Thursday, October 11, 2007

Can I get an Amen?

I realized that the interview questions made blogging much easier over the past week. Because I didn't have to think about what to write about, just what to write. And that was pretty great. And I had some great ideas over the past week about other things to write about, but most of them have escaped my increasing sieve-like brain. So? A random story from the weekend.

Friday night, when my parents were visiting, we were coming back from dinner and heard a loud noise, like a voice amplified on a loudspeaker. At first we thought it was a car radio about a block east, but the more we listened, the more we didn't know what it was. We went inside the house and still heard it, and Craig, who hadn't gone to dinner, said it had been going on for about an hour. My dad and I looked at each other and hit the door, with the intention of finding the source of this noise. Craig and Susie joined us, leaving my mom home with Alex.

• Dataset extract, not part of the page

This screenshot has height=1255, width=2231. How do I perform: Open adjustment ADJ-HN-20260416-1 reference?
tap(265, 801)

So we start driving east and north, still thinking what we're hearing is only a block or two away. Still not there, but getting louder. We continue east, and the noise gets louder and louder, especially near one of about 40 Baptist churches in the surrounding area. We hear "Amen!" and "Hallelujah!" coming through the loudspeaker, so we begin to think there's a revival going on in the back of the church. We also notice there are two voices, one male and one female. Dad steers the car around the corner, thinking we're going to see a tent or something in the back of this church. Nope. But it's getting louder as we head north.

And then we see it. A house. A front yard. A lectern. Folding chairs set up in rows in the yard. About thirty chairs, but only three or four are occupied. A man at the podium and a woman sitting next to him, both with microphones. Preaching the word at 9 p.m. on a Friday night.

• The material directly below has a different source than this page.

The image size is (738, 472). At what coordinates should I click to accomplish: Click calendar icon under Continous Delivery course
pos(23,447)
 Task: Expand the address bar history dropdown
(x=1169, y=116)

Keep in mind that where we live is pretty much an island of middle-class inside an economically-depressed part of town. It doesn't take long for the neighborhood to change. And we had quickly left the middle-class oasis and were fully in the 'hood. So there's tons of foot traffic and people sitting on porches and loitering and so on. And as people walk by the loud, poorly-attended impromptu revival, they don't even slow down or look or anything.


But maybe even more awesome is that Susie and I looked at each other and said, in unison, "I'm so blogging this!"


Robin Edgar said...

You can get an Amen from me pretty much any time you ask for one. ;-)

Mrs. G. said...

Glad to hear things are still hopping in Mempho. I lived in Hyde Park and went to White Station High. Haven't been back in many years. Love your blog.